With many information technology staffs not just shorthanded but working more and more feverishly on year 2000 troubles, one of the last things they want to do is put everything down and spend hours running voluminous database queries. Yet their end users still need that data.

This week, Brio Technology Inc. in Palo Alto, California, introduced a data warehousing program designed to help users with that trouble as well as to assist them in making sure their operational data is safe from year 2000 harm.

"Given the fact we have a limited IT staff, we don't have enough money or bodies to throw at every problem," said John McGinn, IT services administrator at the Oregon Department of Agriculture.

Brio's program, BI2000, doesn't fix applications themselves, but rather helps users move system data into a data mart or data warehouse.
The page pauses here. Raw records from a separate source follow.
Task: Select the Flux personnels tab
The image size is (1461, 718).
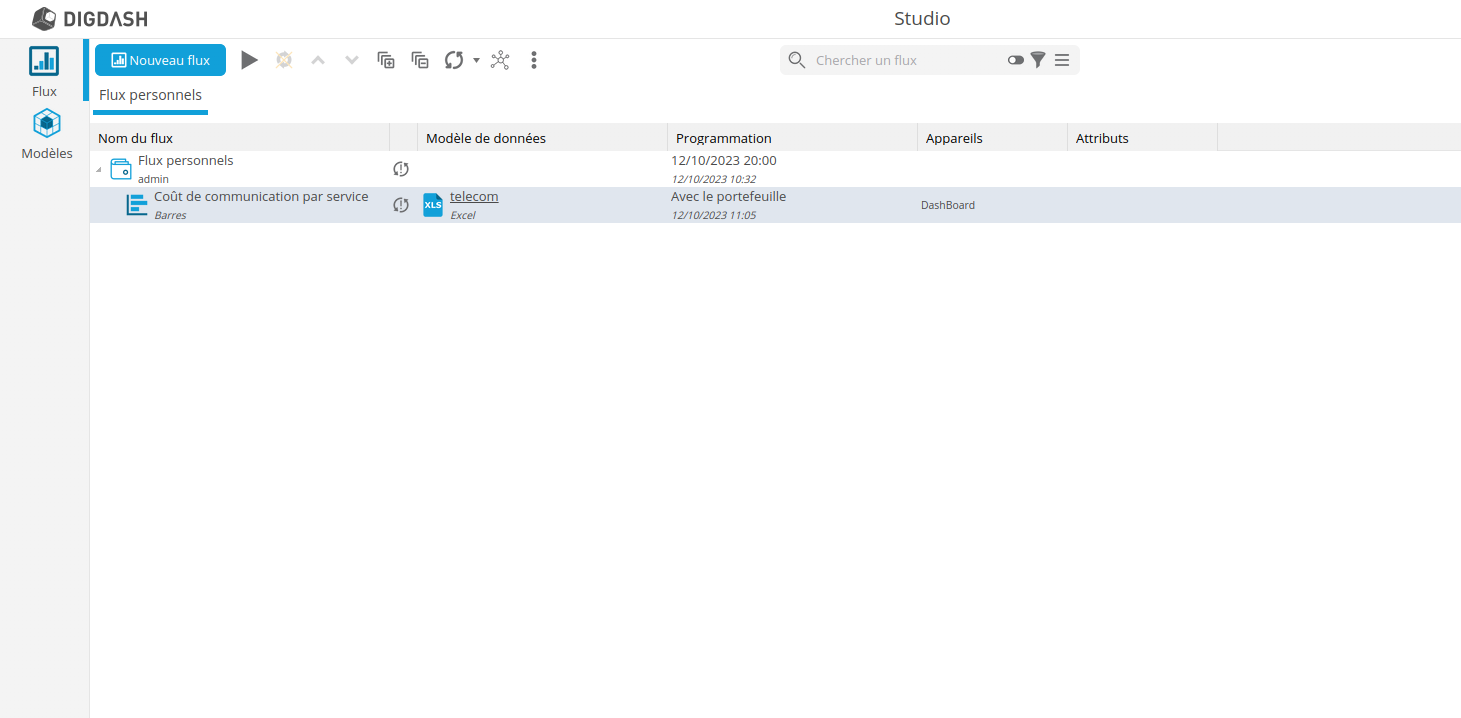Action: 150,96
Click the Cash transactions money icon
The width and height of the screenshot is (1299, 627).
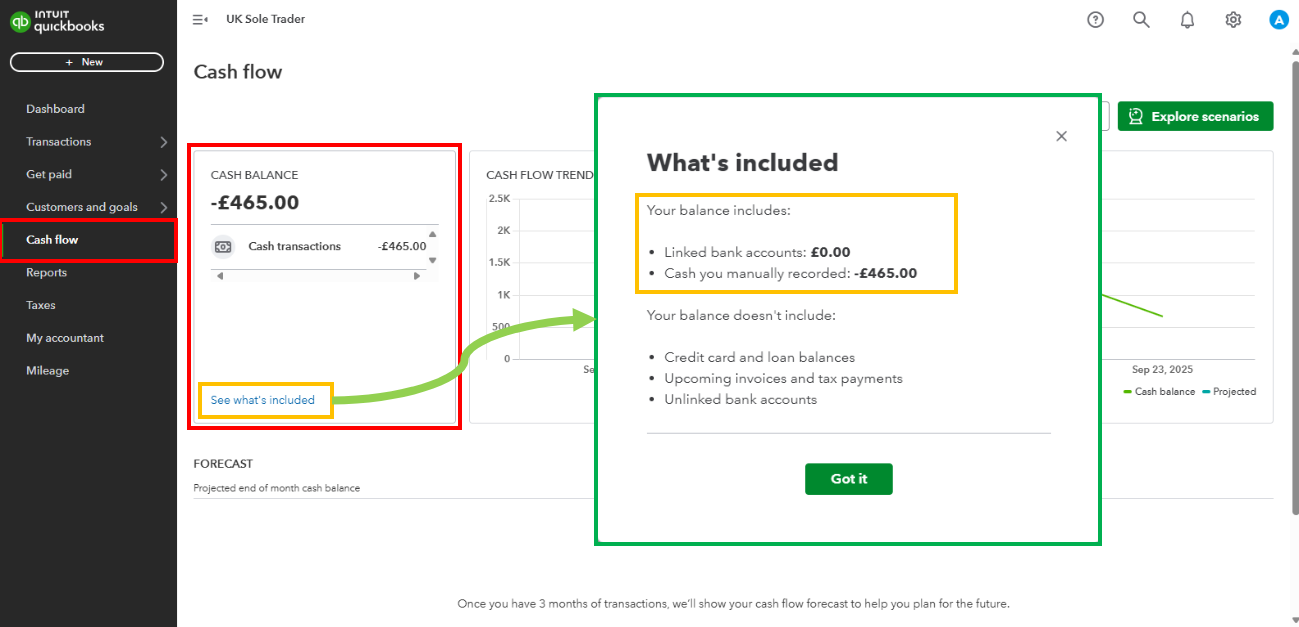pyautogui.click(x=224, y=246)
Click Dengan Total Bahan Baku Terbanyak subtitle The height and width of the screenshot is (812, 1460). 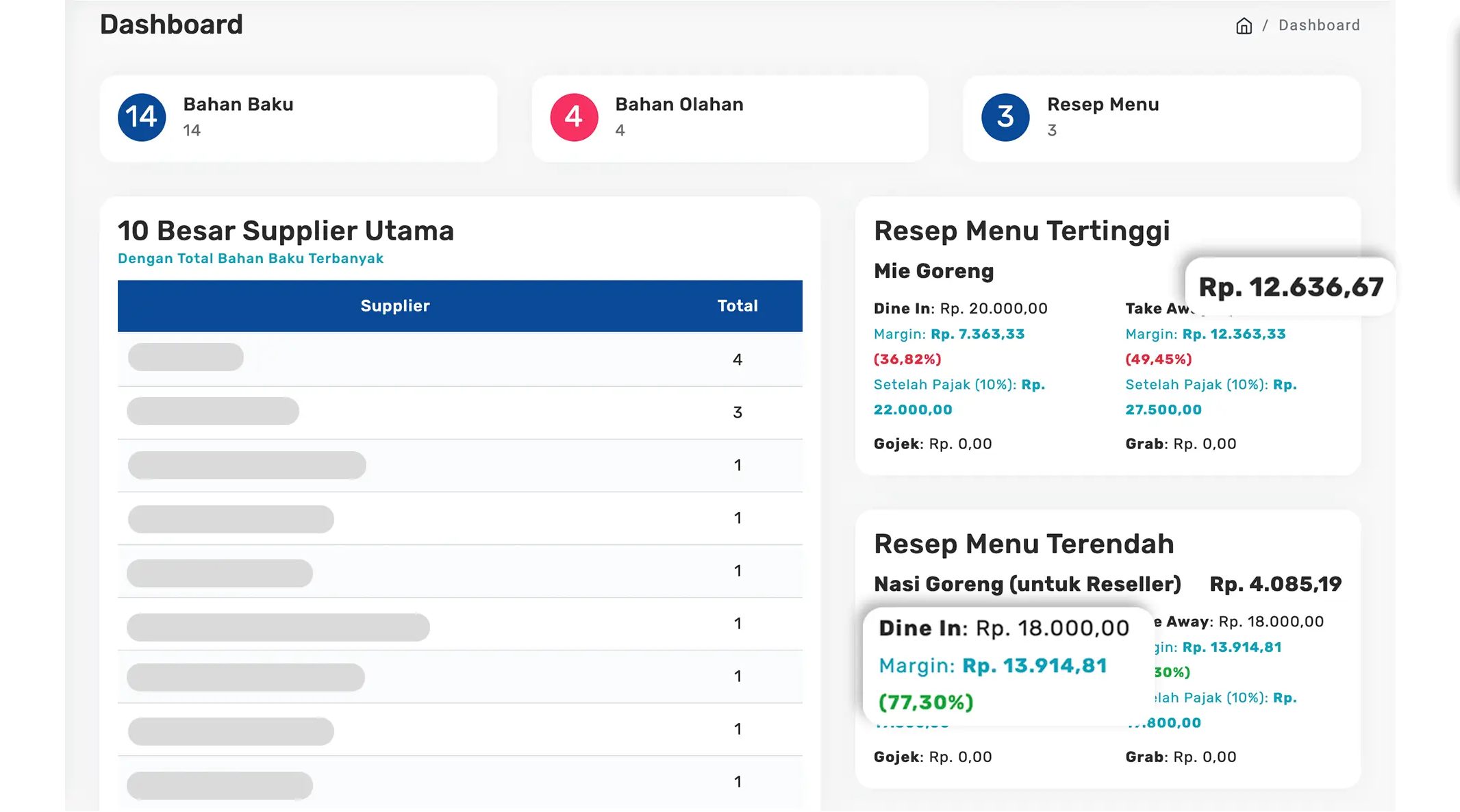point(251,259)
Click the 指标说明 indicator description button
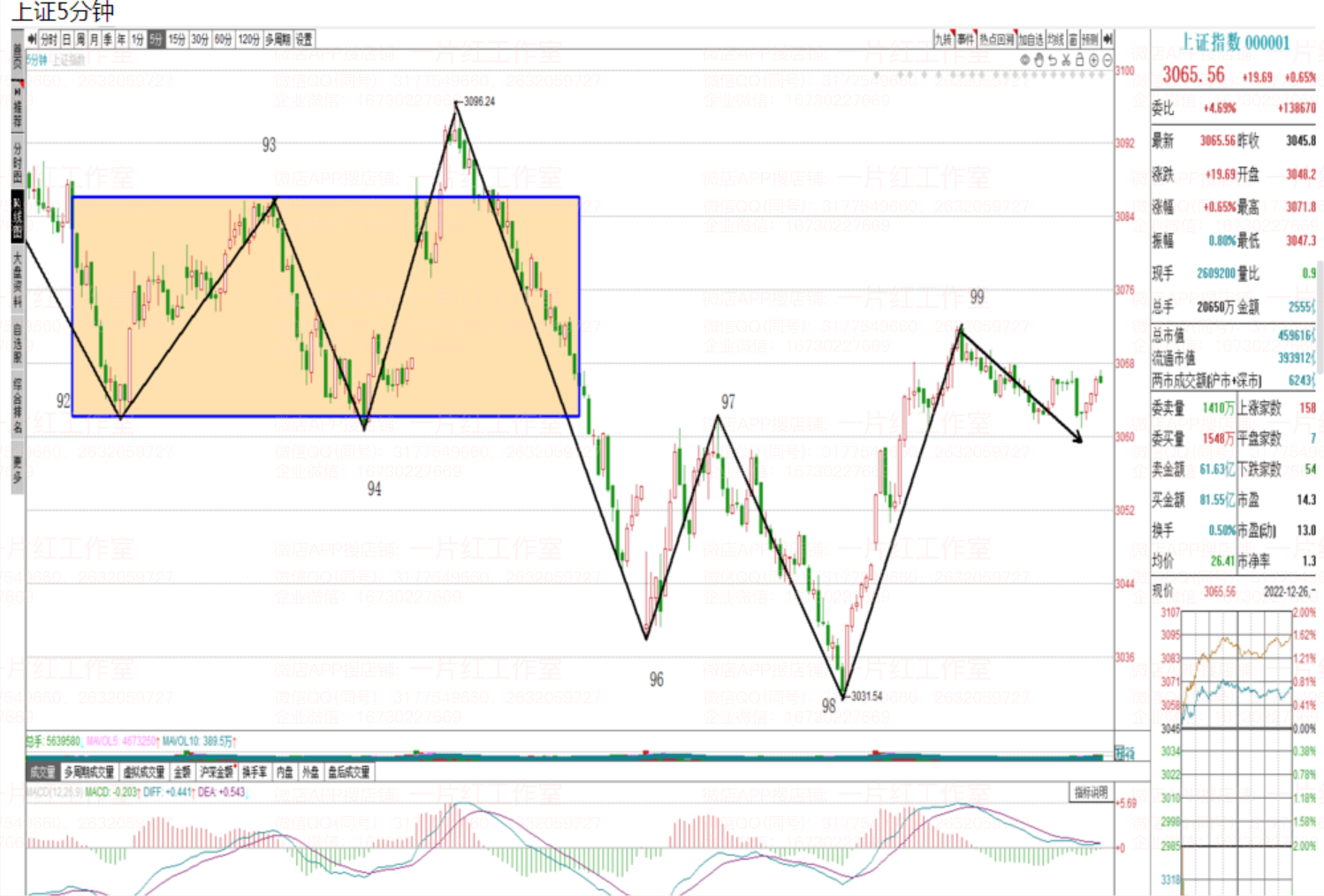Screen dimensions: 1324x896 pyautogui.click(x=1091, y=793)
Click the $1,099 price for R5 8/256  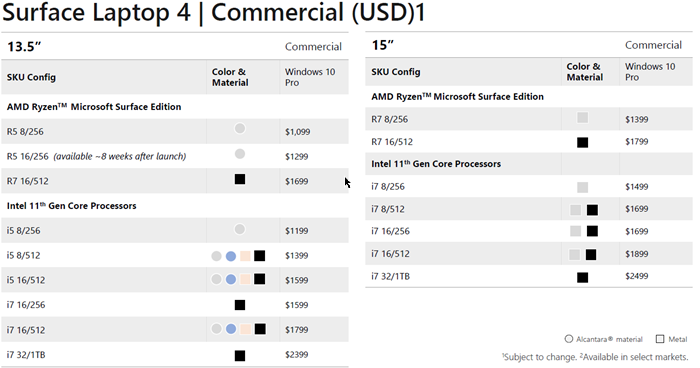pyautogui.click(x=297, y=132)
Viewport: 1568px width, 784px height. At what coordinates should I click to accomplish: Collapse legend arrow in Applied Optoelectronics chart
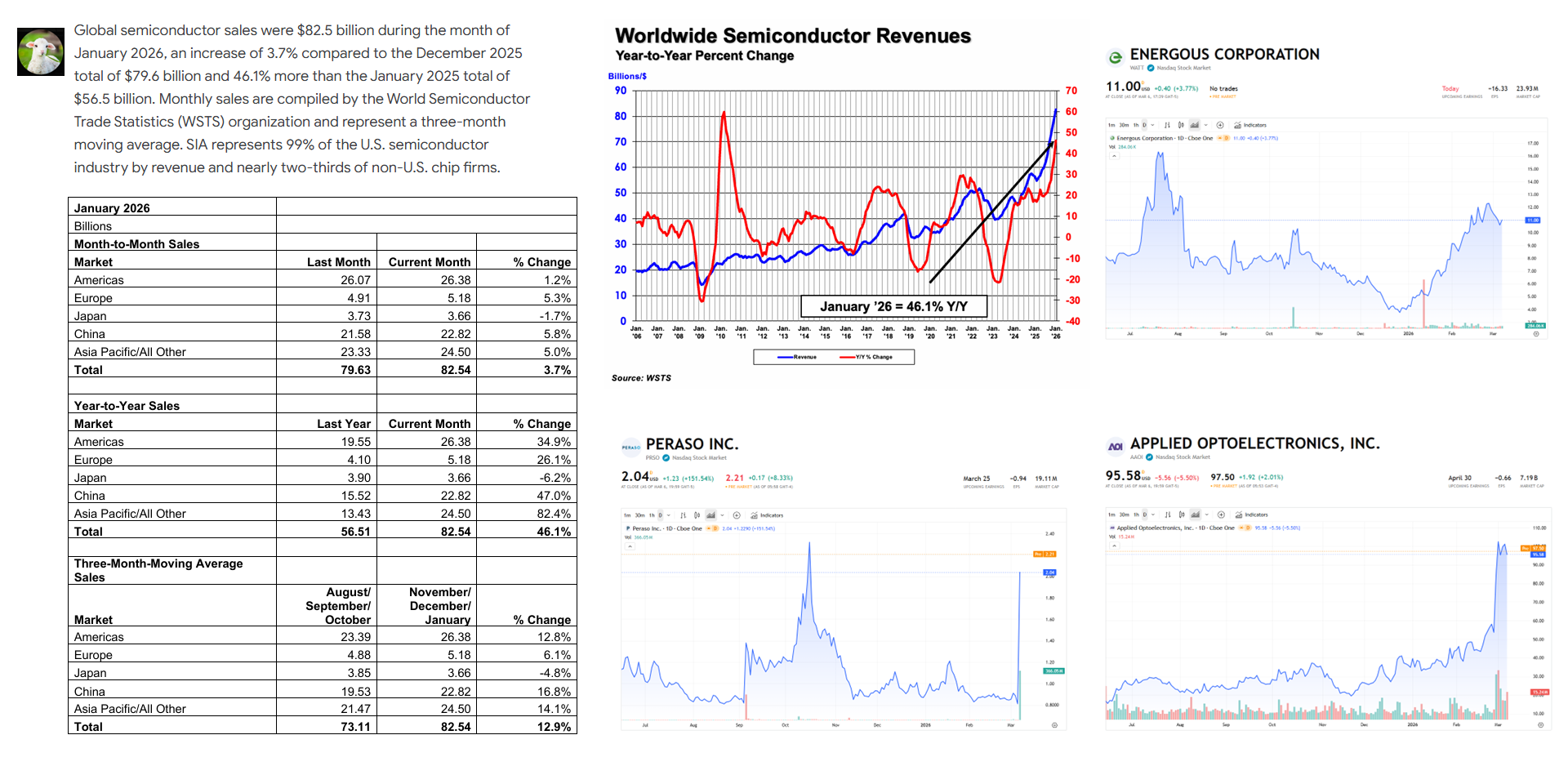pos(1113,546)

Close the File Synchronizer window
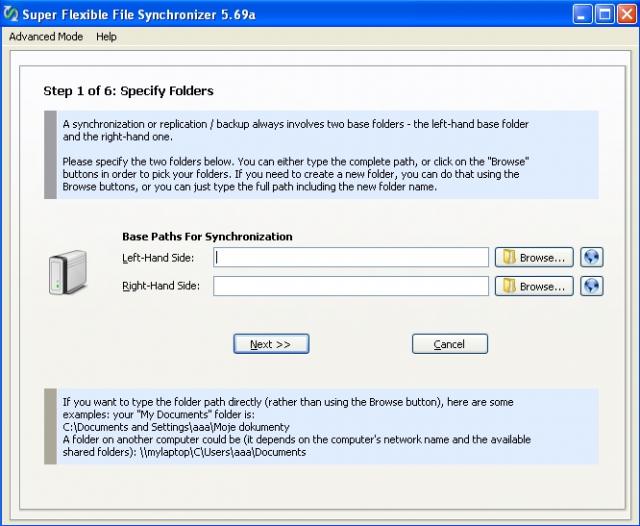(x=626, y=14)
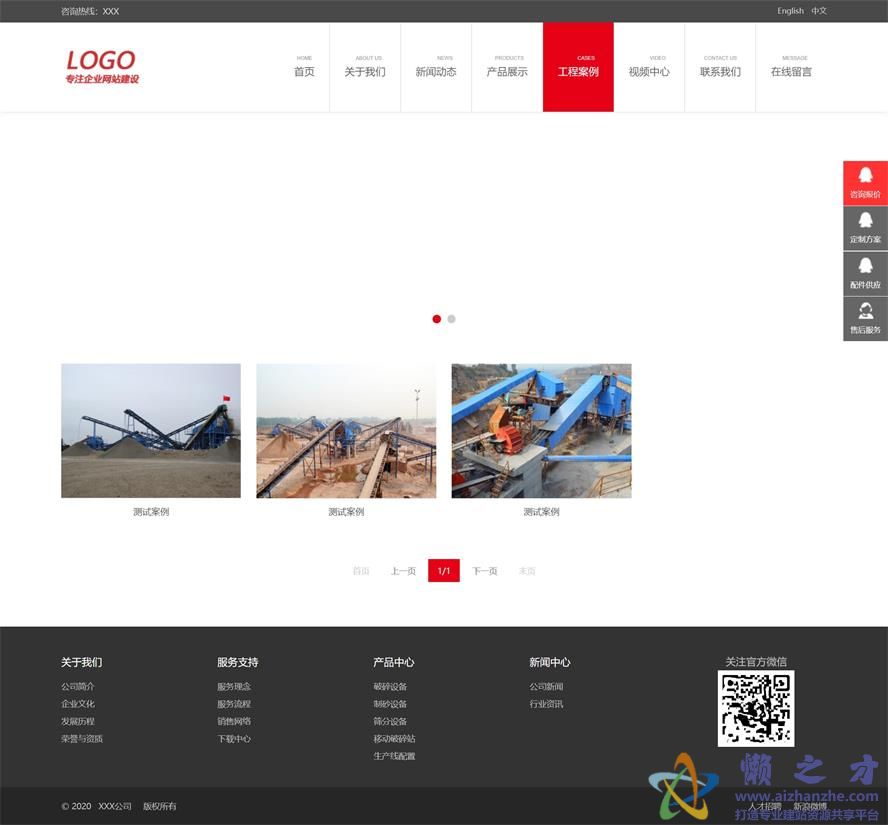Viewport: 888px width, 825px height.
Task: Select the first red carousel dot
Action: coord(436,319)
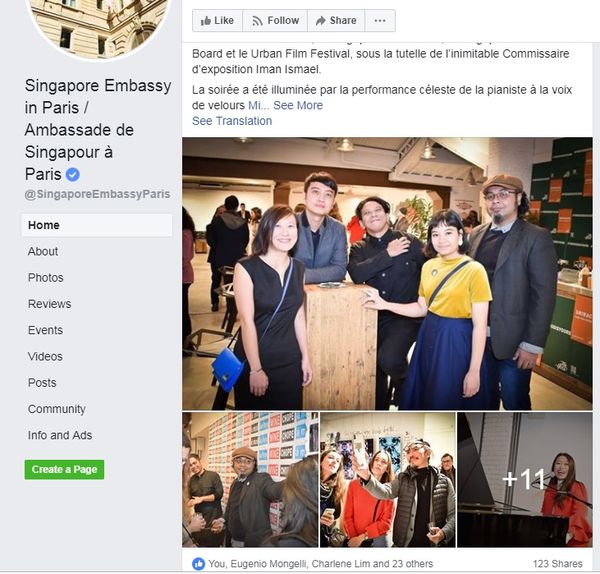Viewport: 600px width, 574px height.
Task: Click the Like thumbs-up button
Action: [217, 21]
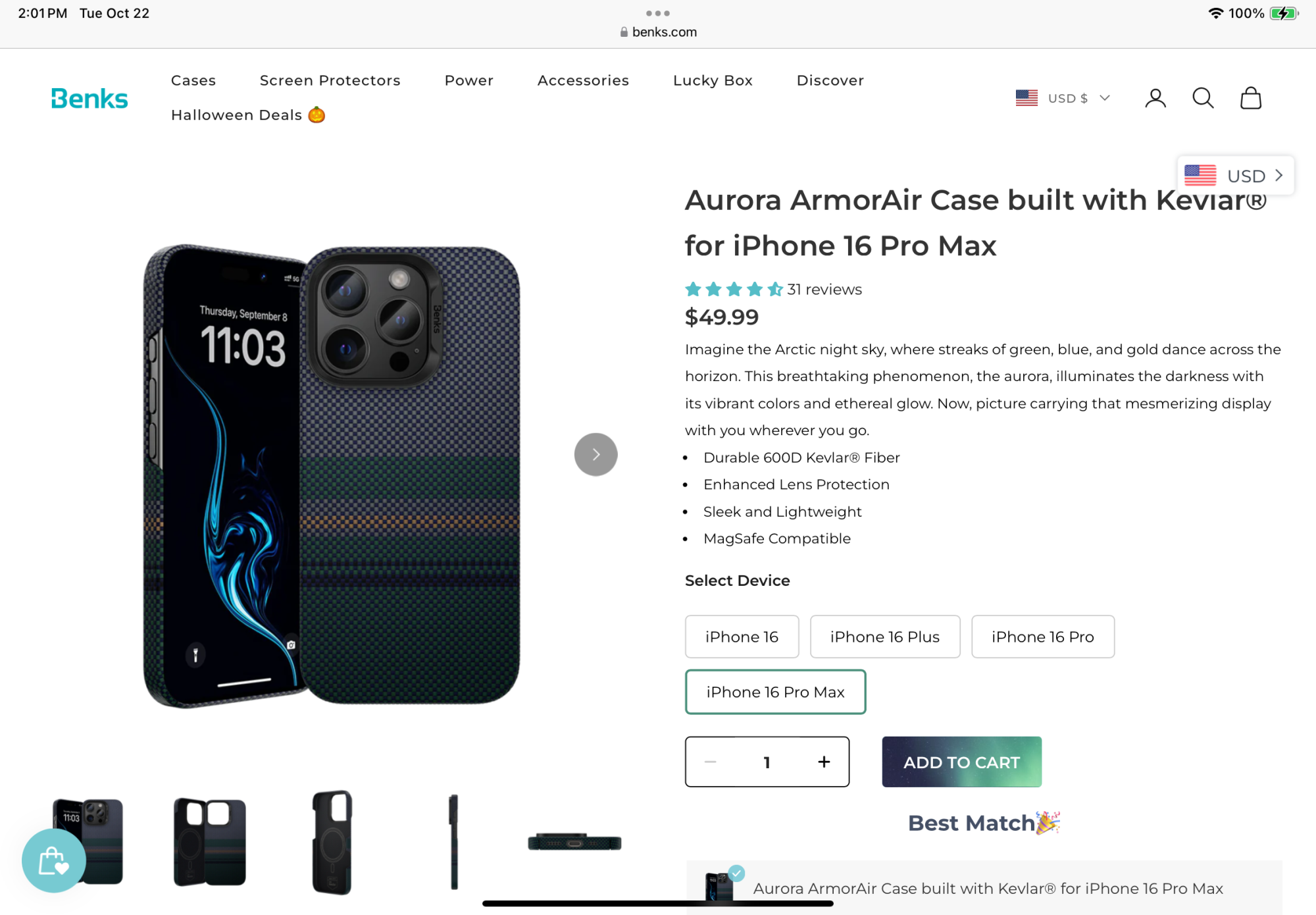Click the Benks logo

pyautogui.click(x=89, y=98)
During the move, BI2000 looks for and fixes year 2000 inconsistencies in the data. Otherwise, it's no different from any other data movement tool. Once the data is there, more users can access it and do their own analyses instead of passing their report requests along to overburdened IT staffers.

Metz Baking Co., a Deerfield, Illinois-based firm with 18 bakeries in 16 Midwestern states, implemented that approach recently by taking all the data generated from its IBM AS/400-based mainframes and running it into a data warehouse that measures about 40G bytes.

This approach "puts data in the hands of the users, gets the IT shop out of the middle and allows us to concentrate our entire staff's efforts on mak-ing sure our software [applications are] year 2000-compliant," said Larry Hames (larryh@metzbaking.com), Metz's senior vice president of IT.

"This approach is distinct in that it isn't as concerned with the applications but helps protect the data itself," said Wayne Eckerson, an analyst at the Data Warehousing Institute in Gaithersburg, Maryland.

Brio will partner with IBM in this program, which should provide it with plenty of customers, Eckerson said, because "IBM platforms support more non-Y2K-compliant reporting applications than any others."

Karen Tripp, applications development supervisor at Plymouth Rock Assurance Corp. in Boston, said Brio's warehousing approach has not only given more users in her company access to the data they need, but also let her organization replace "at least 20 old, difficult-to-maintain, C-based programs" originally written to build databases. Now the insurance company uses simple Visual Basic scripts for that purpose.

McGinn said the Oregon Agriculture Department took this approach because his small IT staff was getting swamped for data-report requests as year 2000 projects loomed more ominously.